In short, you have a list of building heights, e.g. [3, 1, 4] and want to cover them with no more than two banners, minimizing the total area.

Using the package, this is the model and solution:

def cover_buildings(buildings=None):
    max_h = max(buildings)
    max_w = len(buildings)

    model = cp_model.CpModel()
    banner1 = (model.NewIntVar(1, max_w, 'banner1_w'), model.NewIntVar(1, max_h, 'banner1_h'))
    banner2 = (model.NewIntVar(0, max_w, 'banner2_w'), model.NewIntVar(0, max_h, 'banner2_h'))
    banner1_area = model.NewIntVar(1, max_w * max_h, 'banner1_area')
    banner2_area = model.NewIntVar(0, max_w * max_h, 'banner2_area')
    # tie banner 2 width to banner 1 width
    model.Add(banner2[0] == max_w - banner1[0])
    model.AddMultiplicationEquality(banner1_area, banner1)
    model.AddMultiplicationEquality(banner2_area, banner2)
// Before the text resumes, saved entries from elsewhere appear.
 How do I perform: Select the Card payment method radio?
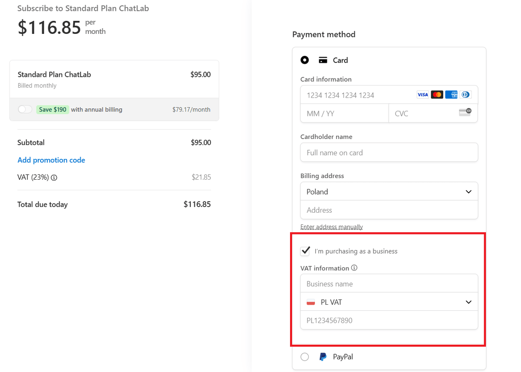pos(304,60)
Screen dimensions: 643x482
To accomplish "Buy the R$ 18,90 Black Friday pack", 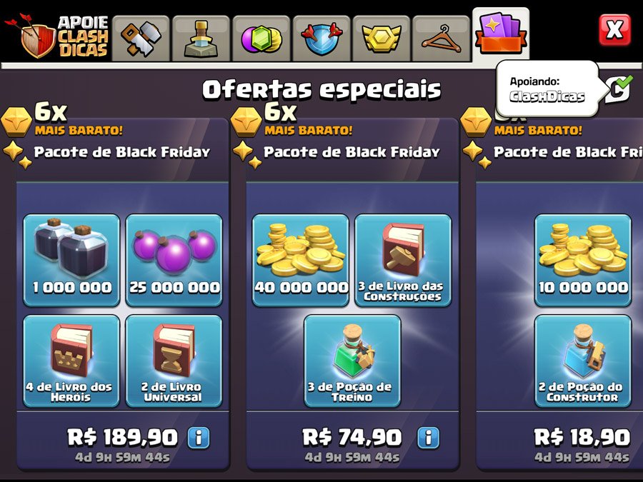I will pyautogui.click(x=582, y=437).
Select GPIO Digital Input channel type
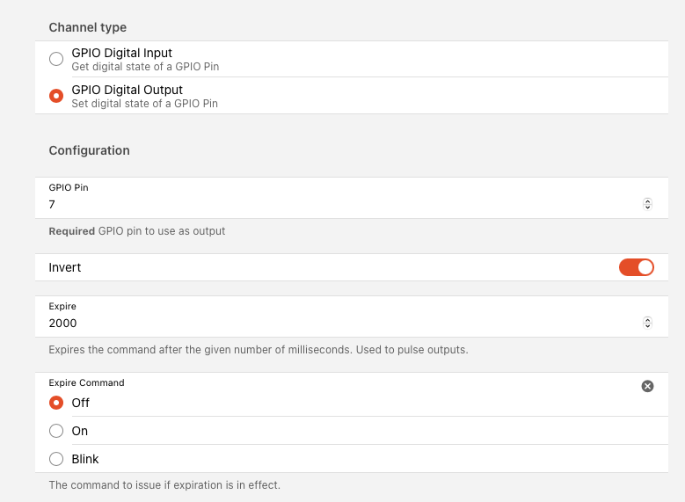Viewport: 685px width, 502px height. click(x=56, y=59)
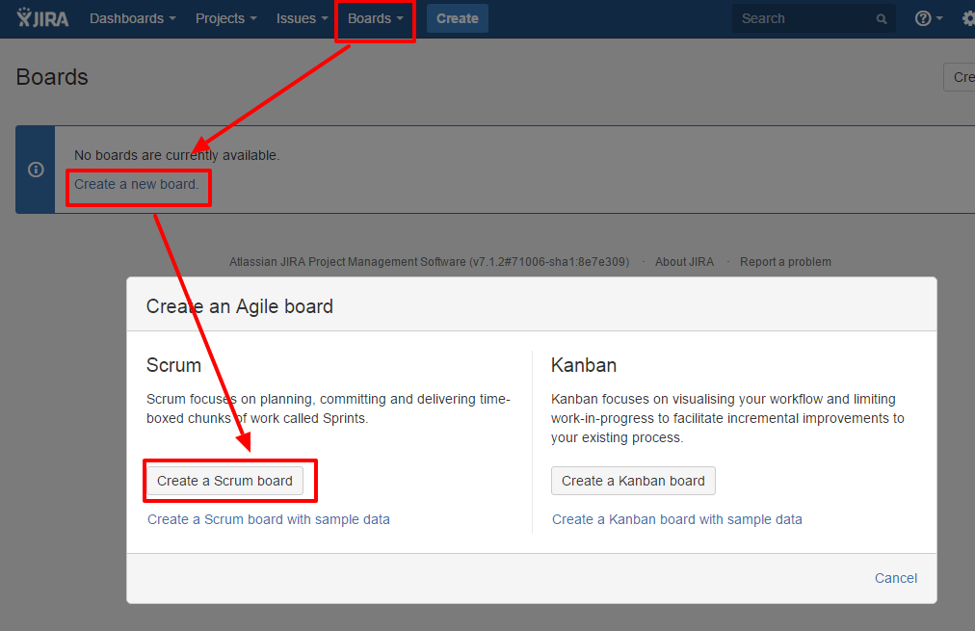Viewport: 975px width, 631px height.
Task: Open Create a Kanban board with sample data
Action: click(x=677, y=518)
    covered_by_banner1 = []
    for x, height in enumerate(buildings):
        c1 = model.NewBoolVar('building{}({})_covered_by_banner1'.format(x, height))
        c2 = model.NewBoolVar('building{}({})_covered_by_banner2'.format(x, height))
        covered_by_banner1.append(c1)
        # this building has to be covered by one or the other, but not both
        model.AddBoolXOr((c1, c2))
        # if covered by banner 1
        model.Add(x < banner1[0]).OnlyEnforceIf(c1)
        model.Add(height <= banner1[1]).OnlyEnforceIf(c1)
        # if covered by banner 2 (offset by banner 1)
        model.Add(x >= banner1[0]).OnlyEnforceIf(c2)
        model.Add(height <= banner2[1]).OnlyEnforceIf(c2)

    model.Minimize(banner1_area + banner2_area)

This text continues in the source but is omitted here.